═══ Data provided ═══

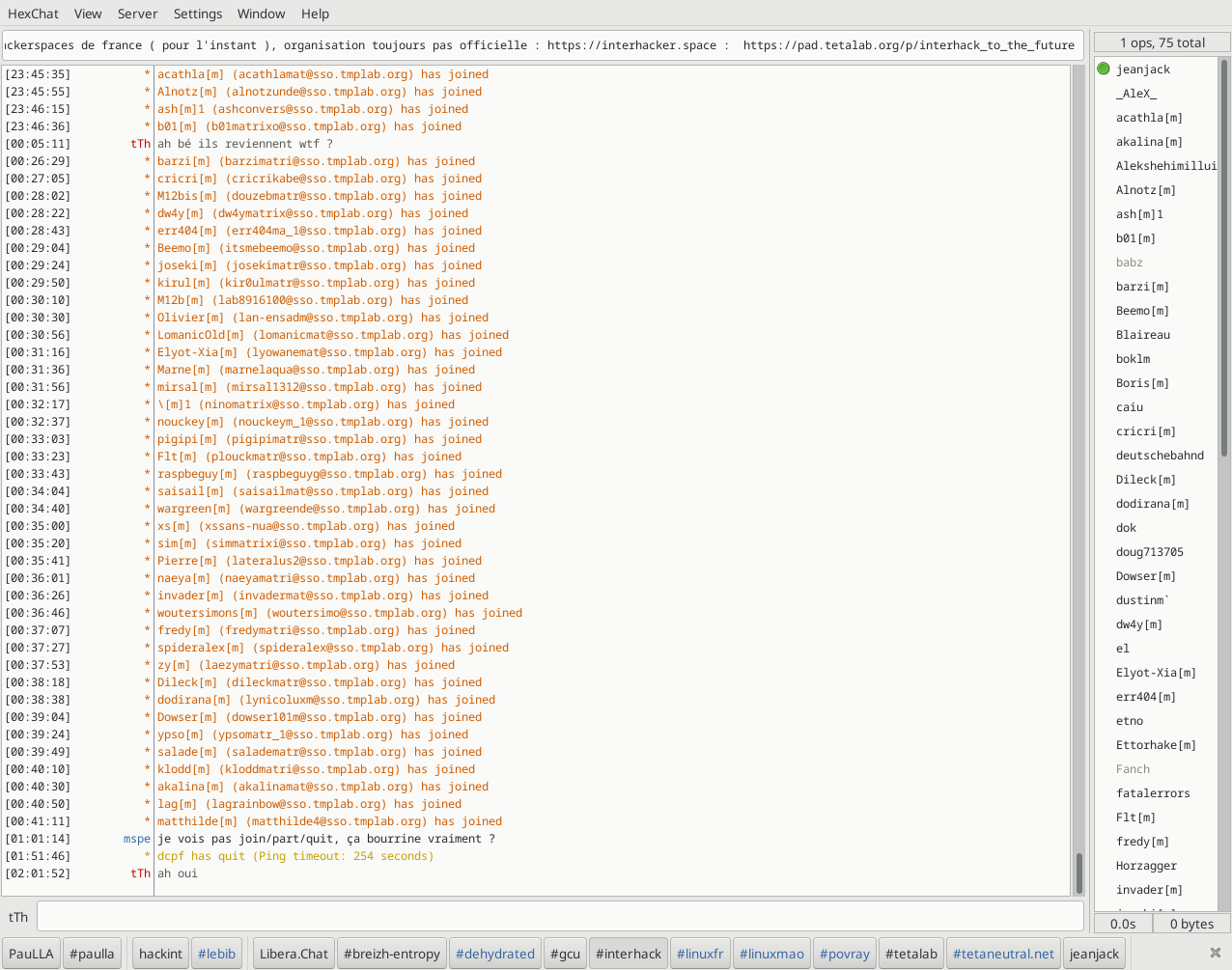Switch to the #linuxfr channel tab
Screen dimensions: 1232x970
click(x=700, y=954)
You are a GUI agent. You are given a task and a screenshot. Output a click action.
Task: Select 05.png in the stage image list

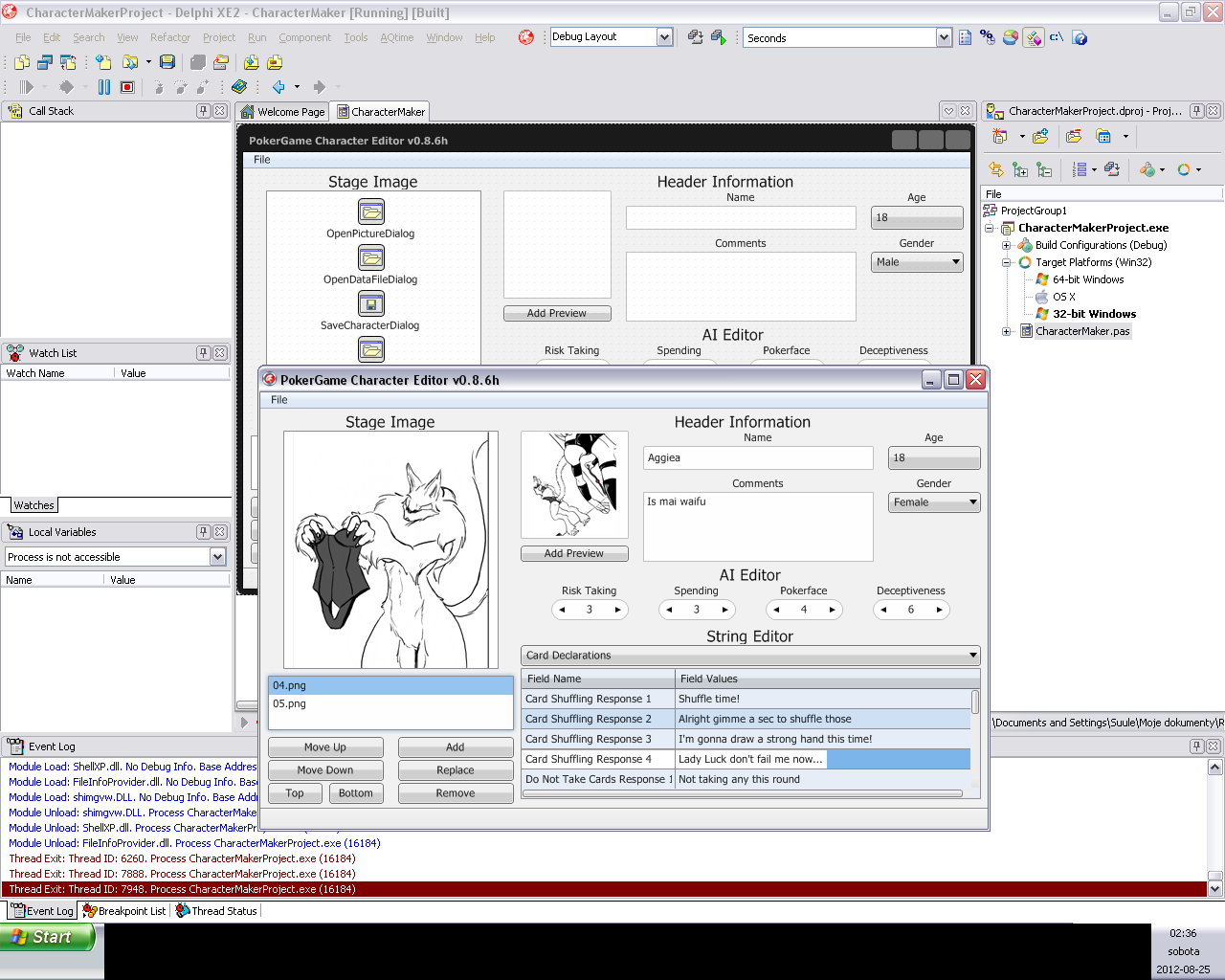[x=290, y=703]
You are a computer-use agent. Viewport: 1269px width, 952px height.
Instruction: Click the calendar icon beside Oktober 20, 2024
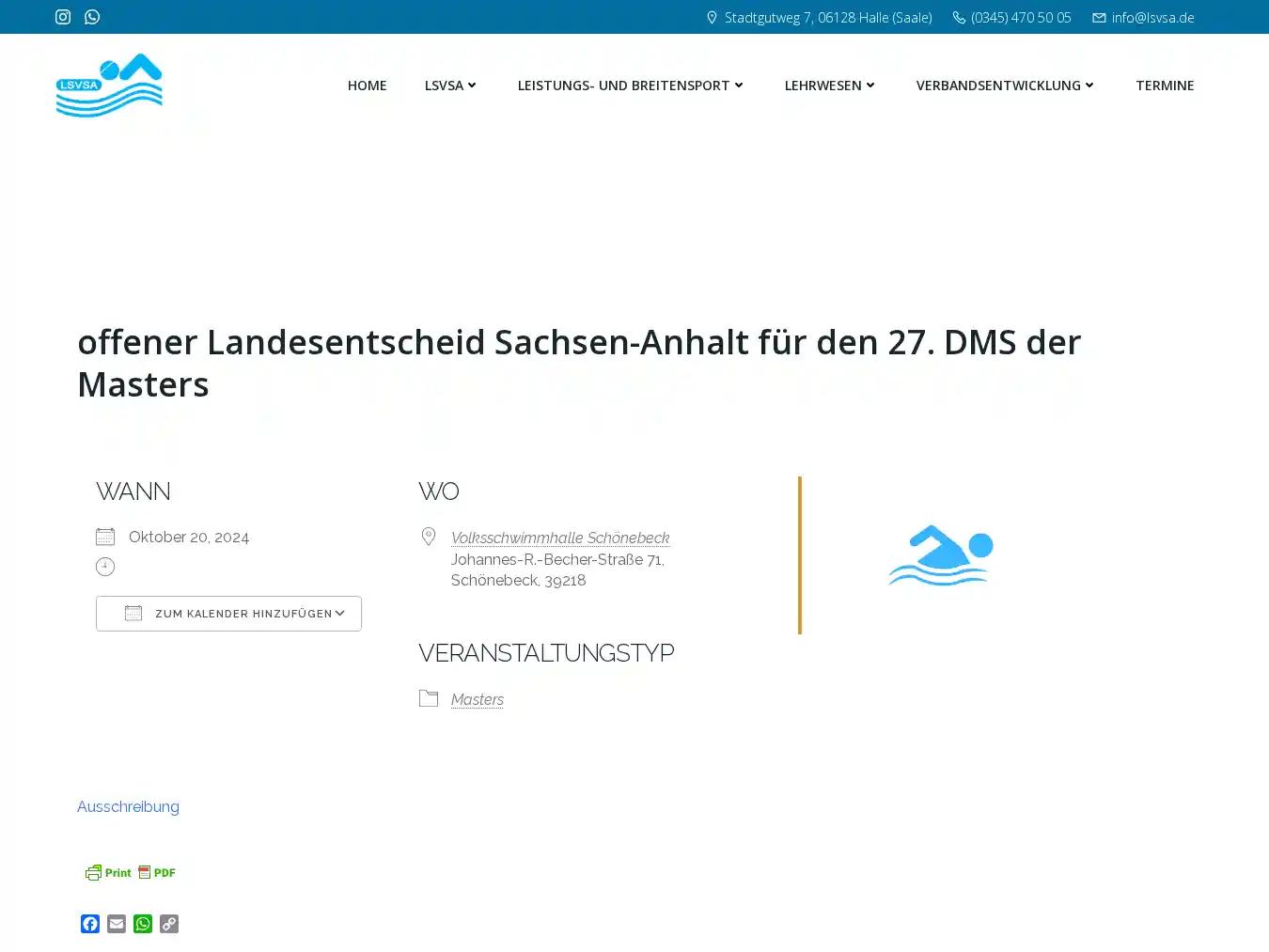pos(104,536)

═══

**Direction**
Collect every line of the items that contains the word "agent", matching case.

**Answer to this exercise**
You are a GUI agent. You are given a task and a screenshot. Output a click action.
You are a computer-use agent. Viewport: 1269px width, 952px height.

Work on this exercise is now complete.